Mais soudain, une impression familière se glissa au milieu du tumulte. Une magie puissante, et calme, à l’image de celle de l’impératrice sur bien des aspects, tout en restant toutefois radicalement différente. Je tentais alors de me glisser à sa suite, afin de déceler les défauts que pourraient avoir l’union des deux flux magiques. Mais celui d’Aldaron était bien plus précis, plus fin, et plus accepté que le mien. Contrairement à l’impression que j’avais eu lors de ma première tentative de compréhension, la volonté de l’anneau ne rejetait pas la magie du Bourgmestre comme elle l’avait fait avec la mienne. Non, leur union, leur communion, tout était différent. Elles se cherchaient, sans arriver à se trouver de points d’ancrage. Les deux rivières se touchaient, se percutaient, s’emmêlaient pour à chaque fois se séparer, inexorablement, comme deux êtres faits l’un pour l’autre, mais tant blessés qu’ils leur étaient impossible de s’aimer. Aldaron n’avait donc fait qu’effleurer la surface de la puissance de cet artéfact, même s’il l’avait ressentie profondément. Ainsi, il ne pouvait pas la comprendre. Il ne pouvait pas ne serait-ce qu’essayer, ou même espérer d’y arriver un jour. La magie Tarenth était trop forte, trop impétueuse pour qu’il lui soit possible de s’y rattacher sans une aide extérieure, ou un coup du sort. Mais, moi, je pouvais au moins essayer. Non pas de prétendre à comprendre la relique, mais à permettre à mon ami de le faire. Comme j’en avais l’habitude avec les glyphes, je tachais de raccorder son flux magique à celui de l’anneau. L’exercice était toutefois plus complexe, plus délicat, et, hors du temps, j’essuyais bon nombre d’échecs, sans toutefois ressentir de lassitude, ou de démotivation. L’instant était unique, et grisant. L’impression d’œuvrer pour quelque chose de plus grand que moi me forçait à recommencer inlassablement jusqu’à ce qu’enfin, une accroche ne se mette à tenir. Un petit nœud, une petite étreinte sur laquelle j’avais concentré toutes mes forces et toute mon énergie. De ce petit espoir, naquis peu à peu un chemin, plus lumineux, que je m’empressais de suivre et dont je renforçais le lien. La voie était créée, et, si ça ne suffirait surement pas pour comprendre totalement l’anneau, Aldaron avait désormais les atouts pour y parvenir un jour.
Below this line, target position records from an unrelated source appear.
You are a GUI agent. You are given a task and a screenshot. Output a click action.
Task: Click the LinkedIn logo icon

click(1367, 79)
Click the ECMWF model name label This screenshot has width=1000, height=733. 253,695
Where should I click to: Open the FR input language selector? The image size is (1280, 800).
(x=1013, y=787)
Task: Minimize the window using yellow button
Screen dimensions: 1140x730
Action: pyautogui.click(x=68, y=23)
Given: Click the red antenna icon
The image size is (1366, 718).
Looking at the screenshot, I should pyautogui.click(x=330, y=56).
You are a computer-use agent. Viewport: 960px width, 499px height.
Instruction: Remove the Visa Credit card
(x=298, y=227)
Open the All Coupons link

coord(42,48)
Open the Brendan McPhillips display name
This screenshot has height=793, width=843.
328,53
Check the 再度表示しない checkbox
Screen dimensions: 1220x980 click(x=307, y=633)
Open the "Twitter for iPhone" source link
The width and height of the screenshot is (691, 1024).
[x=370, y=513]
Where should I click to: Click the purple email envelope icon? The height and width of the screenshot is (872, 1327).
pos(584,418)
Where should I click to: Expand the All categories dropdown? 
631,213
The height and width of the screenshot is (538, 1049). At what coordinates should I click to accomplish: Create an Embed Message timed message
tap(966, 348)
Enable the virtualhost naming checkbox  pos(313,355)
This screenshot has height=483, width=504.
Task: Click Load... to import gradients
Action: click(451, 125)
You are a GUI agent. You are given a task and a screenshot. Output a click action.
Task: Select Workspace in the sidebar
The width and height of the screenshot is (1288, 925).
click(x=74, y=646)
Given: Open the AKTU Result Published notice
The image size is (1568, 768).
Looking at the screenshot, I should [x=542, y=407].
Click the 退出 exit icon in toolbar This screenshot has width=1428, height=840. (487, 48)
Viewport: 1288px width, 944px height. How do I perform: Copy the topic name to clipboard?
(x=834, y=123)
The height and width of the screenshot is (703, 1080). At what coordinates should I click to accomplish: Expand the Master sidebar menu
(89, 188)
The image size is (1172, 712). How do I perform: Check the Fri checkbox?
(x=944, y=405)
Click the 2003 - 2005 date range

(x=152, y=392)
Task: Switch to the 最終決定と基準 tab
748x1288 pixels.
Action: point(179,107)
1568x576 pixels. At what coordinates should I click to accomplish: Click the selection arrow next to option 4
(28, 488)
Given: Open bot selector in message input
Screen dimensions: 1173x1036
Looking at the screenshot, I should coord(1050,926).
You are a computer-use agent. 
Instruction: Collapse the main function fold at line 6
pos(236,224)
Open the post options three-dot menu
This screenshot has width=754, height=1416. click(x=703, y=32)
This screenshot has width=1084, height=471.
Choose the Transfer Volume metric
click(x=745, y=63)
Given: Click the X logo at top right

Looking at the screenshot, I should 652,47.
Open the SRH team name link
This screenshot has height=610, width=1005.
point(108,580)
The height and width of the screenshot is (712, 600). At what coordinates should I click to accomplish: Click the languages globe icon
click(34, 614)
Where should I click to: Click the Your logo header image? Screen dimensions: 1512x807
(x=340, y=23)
J’en oubliais alors la fatigue, l’adrénaline, la curiosité et surtout l’excitation d’explorer un territoire inconnu réussissant à pallier l’épuisement de mon âme, et je suivais le flux unis d’Aldaron et des Tarenth. La moindre information, le moindre indice était bon à prendre, et je ne voulais pas en rester là. Alors que le flux se faisait soudain moins violent, et plus harmonieux, j’entraperçu alors quelques bribes de sa complexité. Une sensation étrange s’empara alors de moi. La sensation d’être dans une impasse, ou plutôt un îlot esseulé au milieu d’un océan astral. Esseulé, et pourtant au centre de tout. Une magie différente s’étalait à présent sous mon âme. Pas celle des Tarenth dont je commençais à connaitre l’impression, ni celle d’Aldaron. Ou plutôt, pas seulement. Une composante inconnue liait l’espace-temps, et son épicentre paraissait être l’anneau d’Aldaron. Je ne voyais pas vraiment, mais je ressentais des émotions qui n’étaient pas les miennes, et pas seulement celles d’Aldaron. Une impression, une proximité féminine qui m’était parfaitement étrangère, mais aussi une sensation de liberté absolue, d’affranchissement presque des lois de la nature. Une sensation magique hors du commun, ou plutôt, plusieurs à la fois, venant de part et d’autre de l’océan que j’observais. Puis, tout s’effondra, et je me sentis basculer en arrière, une brulante sensation dans les pouces et les index. Je repris alors conscience, en face d’Aldaron, retirant brutalement mes mains qui recouvraient l’objet. Mon souffle était court, comme si je venais de puiser dans mes dernières réserves d’énergies. Aldaron, lui, semblait totalement perdu un court instant, et bafouilla ses premiers mots.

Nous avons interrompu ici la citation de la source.